Dataset items
+-------+

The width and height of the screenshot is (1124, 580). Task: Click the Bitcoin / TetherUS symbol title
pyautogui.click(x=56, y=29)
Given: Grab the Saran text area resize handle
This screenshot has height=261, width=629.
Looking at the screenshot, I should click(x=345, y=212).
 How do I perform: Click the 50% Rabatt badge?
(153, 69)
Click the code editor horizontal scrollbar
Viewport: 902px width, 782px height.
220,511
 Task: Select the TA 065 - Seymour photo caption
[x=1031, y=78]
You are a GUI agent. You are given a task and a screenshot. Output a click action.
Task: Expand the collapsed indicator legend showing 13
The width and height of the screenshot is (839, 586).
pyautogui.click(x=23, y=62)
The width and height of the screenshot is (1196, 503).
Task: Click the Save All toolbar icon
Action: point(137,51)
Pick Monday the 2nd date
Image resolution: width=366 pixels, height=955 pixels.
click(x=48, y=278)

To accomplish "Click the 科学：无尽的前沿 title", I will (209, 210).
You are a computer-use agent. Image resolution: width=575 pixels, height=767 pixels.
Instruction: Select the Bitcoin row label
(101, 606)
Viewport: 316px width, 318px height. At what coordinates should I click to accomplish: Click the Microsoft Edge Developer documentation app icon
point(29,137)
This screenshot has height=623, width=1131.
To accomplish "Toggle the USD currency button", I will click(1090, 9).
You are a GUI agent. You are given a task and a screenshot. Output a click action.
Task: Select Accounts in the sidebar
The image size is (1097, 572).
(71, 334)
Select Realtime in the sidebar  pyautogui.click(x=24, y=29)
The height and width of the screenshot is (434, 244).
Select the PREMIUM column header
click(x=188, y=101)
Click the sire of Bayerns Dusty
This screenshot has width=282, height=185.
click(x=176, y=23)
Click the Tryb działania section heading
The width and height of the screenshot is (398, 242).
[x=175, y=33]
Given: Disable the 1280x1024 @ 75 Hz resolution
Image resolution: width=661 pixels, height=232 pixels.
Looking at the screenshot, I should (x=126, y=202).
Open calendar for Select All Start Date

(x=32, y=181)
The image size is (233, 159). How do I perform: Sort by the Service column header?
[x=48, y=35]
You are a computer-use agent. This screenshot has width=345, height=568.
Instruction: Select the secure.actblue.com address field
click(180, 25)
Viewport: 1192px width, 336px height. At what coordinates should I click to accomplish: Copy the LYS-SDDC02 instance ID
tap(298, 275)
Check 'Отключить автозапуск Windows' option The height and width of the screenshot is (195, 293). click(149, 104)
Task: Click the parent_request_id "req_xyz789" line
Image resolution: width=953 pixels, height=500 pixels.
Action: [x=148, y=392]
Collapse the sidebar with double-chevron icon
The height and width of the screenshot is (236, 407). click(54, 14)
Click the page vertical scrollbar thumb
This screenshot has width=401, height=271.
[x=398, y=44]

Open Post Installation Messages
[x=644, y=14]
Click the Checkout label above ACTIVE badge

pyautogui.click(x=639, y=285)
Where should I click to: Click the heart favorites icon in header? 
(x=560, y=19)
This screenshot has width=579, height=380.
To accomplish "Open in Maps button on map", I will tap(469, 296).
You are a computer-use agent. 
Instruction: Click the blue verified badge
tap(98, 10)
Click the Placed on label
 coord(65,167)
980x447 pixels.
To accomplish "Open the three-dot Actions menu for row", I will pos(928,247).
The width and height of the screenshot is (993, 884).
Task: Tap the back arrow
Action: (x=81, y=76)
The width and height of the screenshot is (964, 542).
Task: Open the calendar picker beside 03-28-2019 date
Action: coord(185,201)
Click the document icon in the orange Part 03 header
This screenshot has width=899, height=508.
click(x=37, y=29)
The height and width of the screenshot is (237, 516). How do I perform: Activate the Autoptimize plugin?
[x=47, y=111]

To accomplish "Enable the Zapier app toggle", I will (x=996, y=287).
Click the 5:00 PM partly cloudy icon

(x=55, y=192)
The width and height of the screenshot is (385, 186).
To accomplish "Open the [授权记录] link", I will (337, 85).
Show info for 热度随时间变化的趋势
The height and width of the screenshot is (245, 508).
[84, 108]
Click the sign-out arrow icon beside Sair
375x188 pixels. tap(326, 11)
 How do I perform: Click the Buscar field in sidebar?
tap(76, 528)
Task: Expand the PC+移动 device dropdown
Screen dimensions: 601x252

+-------+

◆ Work to be completed ◆
Repeat every entry word for word.

◆ Exercise result ◆
The width and height of the screenshot is (1124, 580). Task: Click the Bitcoin / TetherUS symbol title
pyautogui.click(x=56, y=29)
Given: Grab the Saran text area resize handle
This screenshot has height=261, width=629.
Looking at the screenshot, I should click(x=345, y=212).
 How do I perform: Click the 50% Rabatt badge?
(153, 69)
Click the code editor horizontal scrollbar
Viewport: 902px width, 782px height.
220,511
 Task: Select the TA 065 - Seymour photo caption
[x=1031, y=78]
You are a GUI agent. You are given a task and a screenshot. Output a click action.
Task: Expand the collapsed indicator legend showing 13
The width and height of the screenshot is (839, 586).
pyautogui.click(x=23, y=62)
The width and height of the screenshot is (1196, 503).
Task: Click the Save All toolbar icon
Action: point(137,51)
Pick Monday the 2nd date
Image resolution: width=366 pixels, height=955 pixels.
click(x=48, y=278)

To accomplish "Click the 科学：无尽的前沿 title", I will (209, 210).
You are a computer-use agent. Image resolution: width=575 pixels, height=767 pixels.
Instruction: Select the Bitcoin row label
(101, 606)
Viewport: 316px width, 318px height. At what coordinates should I click to accomplish: Click the Microsoft Edge Developer documentation app icon
point(29,137)
This screenshot has height=623, width=1131.
To accomplish "Toggle the USD currency button", I will click(1090, 9).
You are a GUI agent. You are given a task and a screenshot. Output a click action.
Task: Select Accounts in the sidebar
The image size is (1097, 572).
(71, 334)
Select Realtime in the sidebar  pyautogui.click(x=24, y=29)
The height and width of the screenshot is (434, 244).
Select the PREMIUM column header
click(x=188, y=101)
Click the sire of Bayerns Dusty
This screenshot has width=282, height=185.
click(x=176, y=23)
Click the Tryb działania section heading
The width and height of the screenshot is (398, 242).
[x=175, y=33]
Given: Disable the 1280x1024 @ 75 Hz resolution
Image resolution: width=661 pixels, height=232 pixels.
Looking at the screenshot, I should (x=126, y=202).
Open calendar for Select All Start Date

(x=32, y=181)
The image size is (233, 159). How do I perform: Sort by the Service column header?
[x=48, y=35]
You are a computer-use agent. This screenshot has width=345, height=568.
Instruction: Select the secure.actblue.com address field
click(180, 25)
Viewport: 1192px width, 336px height. At what coordinates should I click to accomplish: Copy the LYS-SDDC02 instance ID
tap(298, 275)
Check 'Отключить автозапуск Windows' option The height and width of the screenshot is (195, 293). click(149, 104)
Task: Click the parent_request_id "req_xyz789" line
Image resolution: width=953 pixels, height=500 pixels.
Action: [x=148, y=392]
Collapse the sidebar with double-chevron icon
The height and width of the screenshot is (236, 407). click(54, 14)
Click the page vertical scrollbar thumb
This screenshot has width=401, height=271.
[x=398, y=44]

Open Post Installation Messages
[x=644, y=14]
Click the Checkout label above ACTIVE badge

pyautogui.click(x=639, y=285)
Where should I click to: Click the heart favorites icon in header? 
(x=560, y=19)
This screenshot has width=579, height=380.
To accomplish "Open in Maps button on map", I will tap(469, 296).
You are a computer-use agent. 
Instruction: Click the blue verified badge
tap(98, 10)
Click the Placed on label
 coord(65,167)
980x447 pixels.
To accomplish "Open the three-dot Actions menu for row", I will pos(928,247).
The width and height of the screenshot is (993, 884).
Task: Tap the back arrow
Action: (x=81, y=76)
The width and height of the screenshot is (964, 542).
Task: Open the calendar picker beside 03-28-2019 date
Action: coord(185,201)
Click the document icon in the orange Part 03 header
This screenshot has width=899, height=508.
click(x=37, y=29)
The height and width of the screenshot is (237, 516). How do I perform: Activate the Autoptimize plugin?
[x=47, y=111]

To accomplish "Enable the Zapier app toggle", I will (x=996, y=287).
Click the 5:00 PM partly cloudy icon

(x=55, y=192)
The width and height of the screenshot is (385, 186).
To accomplish "Open the [授权记录] link", I will (337, 85).
Show info for 热度随时间变化的趋势
The height and width of the screenshot is (245, 508).
[84, 108]
Click the sign-out arrow icon beside Sair
375x188 pixels. tap(326, 11)
 How do I perform: Click the Buscar field in sidebar?
tap(76, 528)
Task: Expand the PC+移动 device dropdown
Screen dimensions: 601x252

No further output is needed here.